■ Source extract
━━━━━━━━━━━━━━━━━━━━━━━━━━━━━━

Common Sense, How To Exercise It | Page 8

Mme. Blanchard Yoritomo-Tashi

"In the structure of the mind, inaccuracy brings a partial deviation from
the truth, and it does not take long for this slight error to generalize
itself, if not corrected by its natural reformer--common sense.
"But how many, among those who suffer from these unhappy illusions,
are apt to recognize them as such?
"It would, however, be a precious thing for us to admit the causes
which have led us to such a sorry result, by never permitting them to
occur again.
"This would be the only way for the victims of illusion to preserve the
life of that element of success and happiness known as hope.
"Because of seeing so often the good destroyed, we wish to believe no
more in it as inherent in our being, and rather than suffer repeatedly
from its disappearance, we prefer to smother it before perfect
development.
"The greater number of skeptics are only the unavowed lovers of
illusion; their desires, never being those capable of realization, they

have lost the habit of hoping for a favorable termination of any
sentiment.
"The lack of common sense does not allow them to understand the folly
of their enterprise, and rather than seek the causes of their habitual
failures, they prefer to attack God and man, both of whom they hold
responsible for all their unhappiness.
"They are willingly ironical, easily become pessimists, and villify life,
without desiring to perceive that it reserved as many smiles for them as
the happy people whom they envy.
"All these causes of disappointment can only be attributed to the lack of
equilibrium of the reasoning power and, above all, to the absence of
common sense, hence we cannot judge of relative values.
"To give a definite course to the plans which we form is to prepare the
happy termination of them.
"This is also the way to banish seductive illusion, the devourer of
beautiful ambitions and youthful aspirations."
And, with his habitual sense of the practical in life, Yoritomo adds the
following:
"There are, however, some imaginations which can not be controlled by
the power of reasoning, and which, in spite of everything, escape
toward the unlimited horizons of the dream.
"It would be in vain to think of shutting them up in the narrow prison
walls of strict reason; they would die wishing to attempt an escape.
"To these we can prescribe the dream under its most august form, that
of science.
"Each inventor has pursued an illusion, but those whose names have
lived to reach our recognition, have caught a glimpse of the vertiginous
course they were following, and no longer have allowed themselves to
get too far away from their base--science.
"Yes, illusion can be beautiful, on condition that it is not constantly
debilitated.
"To make it beautiful we must be its master, then we may attempt its
conquest.

━━━━━━━━━━━━━━━━━━━━━━━━━━━━━━

■ Data
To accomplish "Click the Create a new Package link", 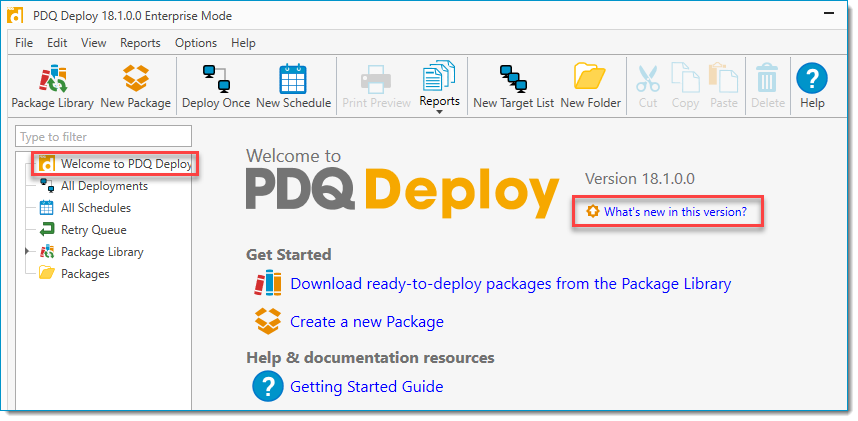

━━━━━━━━━━━━━━━━━━━━━━━━━━━━━━

■ Task statement
In the passage on common sense, what is called the natural reformer of a slight error caused by inaccuracy? The listing comes from a separate source.

■ Finished task
Common sense.